Selected text:
+-------+

Group C receives personalized, individual prescription social norm feedback like (A), and in addition, the invitation to participate in a peer-moderated online training similar to quality circles. These peer-moderated trainings are each moderated by a GP colleague (peer), who already has experience in moderating quality circles. To prepare for the peer intervention, the peers undergo a specific online training. In the first part of the training, peers participate in online training on the intervention (B). In the second part, the peers are trained in three areas according to current medical-didactic findings [22, 23]: giving constructive feedback, motivational interviewing [24], and dealing with group dynamics in heterogeneous groups. The latter is also relevant regarding “difficult participants” in order to recognize and address resistance within the group. The trained peers then moderate the exchange with the participants in an online training and provide content of the individual modules according to their needs. Here, too, change management is to be initiated using TTM. For this purpose, the peer discusses value concepts as well as the individual problem awareness for inadequate antibiotic prescriptions within the group at the beginning of the event. The peer can thus focus and reflect on the intervention content according to the group specifics, both on the cognitive level and on the behavioral level.

Both, the online training and the peer-moderated online training will be CME (continuing medical education) accredited. Also, participants will receive an expense allowance. Overall, the intervention targets the entire group of patients treated by participating GPs for an illness that may involve the administration of an antibiotic.

Harms

Harms are not expected as the careful prescription of antibiotics is based on national clinical guidelines.

+-------+

Recorded data:
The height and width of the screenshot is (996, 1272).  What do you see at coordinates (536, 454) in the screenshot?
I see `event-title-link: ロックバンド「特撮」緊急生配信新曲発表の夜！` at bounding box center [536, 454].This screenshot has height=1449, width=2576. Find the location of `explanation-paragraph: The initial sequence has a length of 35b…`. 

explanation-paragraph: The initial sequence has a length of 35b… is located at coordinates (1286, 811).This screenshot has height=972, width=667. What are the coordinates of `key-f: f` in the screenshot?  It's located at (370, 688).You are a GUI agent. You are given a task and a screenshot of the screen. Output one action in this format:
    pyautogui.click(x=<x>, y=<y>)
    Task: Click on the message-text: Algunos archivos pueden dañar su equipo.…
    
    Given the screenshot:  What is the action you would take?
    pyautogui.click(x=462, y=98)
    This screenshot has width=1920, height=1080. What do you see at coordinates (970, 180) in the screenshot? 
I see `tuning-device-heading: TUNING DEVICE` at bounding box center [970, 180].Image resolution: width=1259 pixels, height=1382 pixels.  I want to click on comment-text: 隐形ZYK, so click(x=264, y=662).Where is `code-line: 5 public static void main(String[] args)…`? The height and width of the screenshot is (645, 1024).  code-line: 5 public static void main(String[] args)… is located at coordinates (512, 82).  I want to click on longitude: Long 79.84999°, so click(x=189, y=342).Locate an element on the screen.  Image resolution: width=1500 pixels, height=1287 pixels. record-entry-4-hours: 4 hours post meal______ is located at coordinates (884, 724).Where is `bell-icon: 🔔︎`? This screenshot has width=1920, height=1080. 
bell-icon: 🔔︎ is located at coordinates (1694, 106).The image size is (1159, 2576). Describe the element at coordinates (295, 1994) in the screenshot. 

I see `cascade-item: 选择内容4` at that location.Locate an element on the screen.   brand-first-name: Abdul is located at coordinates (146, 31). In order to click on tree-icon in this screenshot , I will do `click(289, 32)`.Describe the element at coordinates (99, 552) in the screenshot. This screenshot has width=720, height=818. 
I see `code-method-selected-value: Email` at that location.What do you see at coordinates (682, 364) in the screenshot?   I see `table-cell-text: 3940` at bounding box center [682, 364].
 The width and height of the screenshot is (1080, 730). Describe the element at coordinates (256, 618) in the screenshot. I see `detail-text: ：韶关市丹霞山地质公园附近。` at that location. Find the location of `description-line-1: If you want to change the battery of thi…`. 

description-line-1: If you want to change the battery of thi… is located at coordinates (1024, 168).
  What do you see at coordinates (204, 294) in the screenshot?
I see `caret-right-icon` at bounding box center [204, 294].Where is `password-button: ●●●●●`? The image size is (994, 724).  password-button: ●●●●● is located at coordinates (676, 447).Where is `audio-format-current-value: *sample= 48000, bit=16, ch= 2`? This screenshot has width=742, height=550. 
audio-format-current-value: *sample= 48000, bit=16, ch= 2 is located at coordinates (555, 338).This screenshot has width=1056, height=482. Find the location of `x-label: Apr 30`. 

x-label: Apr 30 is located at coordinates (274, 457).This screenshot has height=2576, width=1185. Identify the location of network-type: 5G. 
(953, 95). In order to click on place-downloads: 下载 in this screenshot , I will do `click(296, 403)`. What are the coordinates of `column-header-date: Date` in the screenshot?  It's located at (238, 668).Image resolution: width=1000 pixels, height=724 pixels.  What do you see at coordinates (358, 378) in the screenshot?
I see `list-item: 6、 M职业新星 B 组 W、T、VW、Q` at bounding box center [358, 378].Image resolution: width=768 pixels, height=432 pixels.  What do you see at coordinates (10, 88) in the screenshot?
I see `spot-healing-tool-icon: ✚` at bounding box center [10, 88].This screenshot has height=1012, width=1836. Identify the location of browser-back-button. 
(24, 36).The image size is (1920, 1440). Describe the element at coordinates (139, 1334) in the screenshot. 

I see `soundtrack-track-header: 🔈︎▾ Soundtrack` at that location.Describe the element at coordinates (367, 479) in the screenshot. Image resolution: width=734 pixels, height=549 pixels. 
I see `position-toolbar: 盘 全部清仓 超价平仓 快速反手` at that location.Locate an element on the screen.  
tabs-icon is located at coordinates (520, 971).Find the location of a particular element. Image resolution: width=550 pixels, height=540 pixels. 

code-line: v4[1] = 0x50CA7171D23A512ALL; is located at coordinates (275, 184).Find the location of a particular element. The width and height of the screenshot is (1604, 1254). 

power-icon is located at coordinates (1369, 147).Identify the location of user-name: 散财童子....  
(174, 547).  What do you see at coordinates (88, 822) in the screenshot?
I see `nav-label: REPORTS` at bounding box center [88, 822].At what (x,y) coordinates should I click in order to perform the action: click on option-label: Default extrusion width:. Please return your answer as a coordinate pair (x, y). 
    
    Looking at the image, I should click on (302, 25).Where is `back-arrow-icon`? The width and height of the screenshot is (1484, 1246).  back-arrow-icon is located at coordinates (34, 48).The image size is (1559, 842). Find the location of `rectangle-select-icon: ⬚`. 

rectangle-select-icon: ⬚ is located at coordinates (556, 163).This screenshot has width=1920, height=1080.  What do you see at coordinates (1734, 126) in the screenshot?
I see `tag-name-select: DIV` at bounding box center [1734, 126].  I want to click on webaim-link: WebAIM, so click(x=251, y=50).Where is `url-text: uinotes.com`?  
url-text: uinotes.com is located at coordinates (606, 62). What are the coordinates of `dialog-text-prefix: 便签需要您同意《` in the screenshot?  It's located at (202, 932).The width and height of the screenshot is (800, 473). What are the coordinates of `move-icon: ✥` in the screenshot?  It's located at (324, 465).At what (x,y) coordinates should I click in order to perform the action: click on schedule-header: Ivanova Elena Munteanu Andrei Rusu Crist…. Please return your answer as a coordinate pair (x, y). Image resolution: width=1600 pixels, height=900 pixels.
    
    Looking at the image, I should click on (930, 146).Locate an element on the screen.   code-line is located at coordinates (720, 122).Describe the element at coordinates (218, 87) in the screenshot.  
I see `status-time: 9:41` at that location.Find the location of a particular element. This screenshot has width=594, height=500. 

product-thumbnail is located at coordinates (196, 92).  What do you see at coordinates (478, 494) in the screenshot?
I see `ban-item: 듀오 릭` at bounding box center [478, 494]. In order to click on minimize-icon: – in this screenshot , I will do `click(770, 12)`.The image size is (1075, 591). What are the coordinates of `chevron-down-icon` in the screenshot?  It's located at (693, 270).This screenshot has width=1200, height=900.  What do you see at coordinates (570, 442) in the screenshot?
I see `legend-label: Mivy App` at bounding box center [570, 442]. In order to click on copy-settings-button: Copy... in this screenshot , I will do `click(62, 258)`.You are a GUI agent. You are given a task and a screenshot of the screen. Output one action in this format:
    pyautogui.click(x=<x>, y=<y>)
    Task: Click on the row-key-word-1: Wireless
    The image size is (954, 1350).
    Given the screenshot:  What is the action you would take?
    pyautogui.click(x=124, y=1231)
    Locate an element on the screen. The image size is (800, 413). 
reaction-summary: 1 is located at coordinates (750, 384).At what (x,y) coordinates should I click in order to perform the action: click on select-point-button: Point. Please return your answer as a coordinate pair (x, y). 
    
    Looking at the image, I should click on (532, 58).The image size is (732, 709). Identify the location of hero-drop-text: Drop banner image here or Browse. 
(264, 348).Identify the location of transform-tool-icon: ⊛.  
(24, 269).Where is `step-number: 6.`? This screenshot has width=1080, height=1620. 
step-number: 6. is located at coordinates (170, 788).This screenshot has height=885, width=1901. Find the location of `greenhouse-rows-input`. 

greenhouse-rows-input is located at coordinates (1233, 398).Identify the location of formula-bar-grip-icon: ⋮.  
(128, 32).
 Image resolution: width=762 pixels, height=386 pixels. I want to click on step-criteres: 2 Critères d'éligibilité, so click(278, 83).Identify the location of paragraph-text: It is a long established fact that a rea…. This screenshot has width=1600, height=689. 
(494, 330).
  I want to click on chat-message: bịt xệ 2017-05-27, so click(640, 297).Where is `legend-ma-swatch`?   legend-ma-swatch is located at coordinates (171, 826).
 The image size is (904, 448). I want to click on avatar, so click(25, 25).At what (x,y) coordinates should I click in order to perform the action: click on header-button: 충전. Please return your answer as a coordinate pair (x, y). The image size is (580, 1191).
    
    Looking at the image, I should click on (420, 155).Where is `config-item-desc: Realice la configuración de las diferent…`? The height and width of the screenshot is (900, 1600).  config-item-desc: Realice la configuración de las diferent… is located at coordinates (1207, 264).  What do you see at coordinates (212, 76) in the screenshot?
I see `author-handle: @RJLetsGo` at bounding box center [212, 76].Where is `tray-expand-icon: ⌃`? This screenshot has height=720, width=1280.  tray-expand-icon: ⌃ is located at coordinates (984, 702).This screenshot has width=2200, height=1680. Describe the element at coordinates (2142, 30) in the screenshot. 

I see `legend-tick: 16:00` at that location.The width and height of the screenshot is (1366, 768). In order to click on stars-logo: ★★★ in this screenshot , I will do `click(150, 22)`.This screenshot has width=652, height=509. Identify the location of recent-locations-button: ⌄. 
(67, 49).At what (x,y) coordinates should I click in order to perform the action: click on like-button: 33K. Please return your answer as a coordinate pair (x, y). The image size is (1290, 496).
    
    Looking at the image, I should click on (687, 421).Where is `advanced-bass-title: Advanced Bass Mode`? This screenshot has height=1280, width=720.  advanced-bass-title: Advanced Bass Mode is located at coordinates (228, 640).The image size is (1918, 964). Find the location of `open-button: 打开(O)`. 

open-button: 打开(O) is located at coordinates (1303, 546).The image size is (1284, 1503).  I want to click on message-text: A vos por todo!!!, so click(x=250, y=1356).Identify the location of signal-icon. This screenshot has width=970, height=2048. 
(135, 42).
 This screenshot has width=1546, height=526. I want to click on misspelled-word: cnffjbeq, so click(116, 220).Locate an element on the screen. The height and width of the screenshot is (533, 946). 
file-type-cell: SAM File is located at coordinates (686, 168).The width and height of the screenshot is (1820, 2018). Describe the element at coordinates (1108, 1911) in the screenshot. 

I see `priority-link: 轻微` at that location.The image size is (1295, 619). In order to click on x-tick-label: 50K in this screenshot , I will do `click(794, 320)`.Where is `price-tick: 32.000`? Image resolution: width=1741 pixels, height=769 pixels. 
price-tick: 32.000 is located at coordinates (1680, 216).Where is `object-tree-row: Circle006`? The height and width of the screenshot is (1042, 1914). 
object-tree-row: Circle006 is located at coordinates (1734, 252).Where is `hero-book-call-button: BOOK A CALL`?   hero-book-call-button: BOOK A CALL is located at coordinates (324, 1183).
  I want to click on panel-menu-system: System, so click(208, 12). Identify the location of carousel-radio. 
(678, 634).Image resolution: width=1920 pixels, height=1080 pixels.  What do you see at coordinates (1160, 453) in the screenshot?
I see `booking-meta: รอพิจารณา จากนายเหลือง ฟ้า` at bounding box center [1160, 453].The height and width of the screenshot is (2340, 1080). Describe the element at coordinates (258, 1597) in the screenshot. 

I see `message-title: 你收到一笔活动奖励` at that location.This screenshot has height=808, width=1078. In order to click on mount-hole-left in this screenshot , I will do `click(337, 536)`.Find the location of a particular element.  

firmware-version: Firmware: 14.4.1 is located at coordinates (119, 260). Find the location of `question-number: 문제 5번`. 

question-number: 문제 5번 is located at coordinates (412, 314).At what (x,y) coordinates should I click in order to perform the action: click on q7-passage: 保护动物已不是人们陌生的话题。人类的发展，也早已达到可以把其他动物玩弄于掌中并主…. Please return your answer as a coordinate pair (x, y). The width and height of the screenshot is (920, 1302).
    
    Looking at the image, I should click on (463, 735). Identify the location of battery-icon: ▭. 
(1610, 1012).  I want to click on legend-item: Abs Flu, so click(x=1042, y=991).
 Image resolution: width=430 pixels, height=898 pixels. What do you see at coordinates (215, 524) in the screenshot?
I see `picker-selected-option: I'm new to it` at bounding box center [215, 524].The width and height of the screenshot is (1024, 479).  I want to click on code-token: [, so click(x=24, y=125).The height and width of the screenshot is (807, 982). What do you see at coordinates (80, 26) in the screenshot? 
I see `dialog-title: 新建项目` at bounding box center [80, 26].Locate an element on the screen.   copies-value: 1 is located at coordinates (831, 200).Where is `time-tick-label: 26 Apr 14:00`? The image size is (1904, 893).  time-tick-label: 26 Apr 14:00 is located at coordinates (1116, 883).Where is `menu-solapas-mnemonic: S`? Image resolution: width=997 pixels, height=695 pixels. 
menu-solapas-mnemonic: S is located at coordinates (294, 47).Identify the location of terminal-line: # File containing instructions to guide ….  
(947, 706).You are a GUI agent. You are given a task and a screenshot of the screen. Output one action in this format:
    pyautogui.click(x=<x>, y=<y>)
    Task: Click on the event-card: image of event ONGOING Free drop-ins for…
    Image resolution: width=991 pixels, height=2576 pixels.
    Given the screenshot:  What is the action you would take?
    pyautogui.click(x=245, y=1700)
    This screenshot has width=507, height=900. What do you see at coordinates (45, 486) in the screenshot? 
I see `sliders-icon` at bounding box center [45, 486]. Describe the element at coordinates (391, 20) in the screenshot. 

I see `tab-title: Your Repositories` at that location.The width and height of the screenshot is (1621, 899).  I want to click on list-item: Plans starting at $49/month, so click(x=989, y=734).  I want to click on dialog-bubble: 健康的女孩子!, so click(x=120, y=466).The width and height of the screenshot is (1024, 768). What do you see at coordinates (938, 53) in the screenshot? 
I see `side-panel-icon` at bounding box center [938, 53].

+-------+

Your tasks:
a – Copy the passage on the peer-moderated antibiotic training, starting with "Both, the online" and going on through "national clinical guidelines.".
b – In the passage on the peer-moderated antibiotic training, what three areas are the peers trained in during the second part of their training?
The entries come from a separate source.

Answer set:
a –
Both, the online training and the peer-moderated online training will be CME (continuing medical education) accredited. Also, participants will receive an expense allowance. Overall, the intervention targets the entire group of patients treated by participating GPs for an illness that may involve the administration of an antibiotic.

Harms

Harms are not expected as the careful prescription of antibiotics is based on national clinical guidelines.

b – Giving constructive feedback, motivational interviewing, and dealing with group dynamics in heterogeneous groups.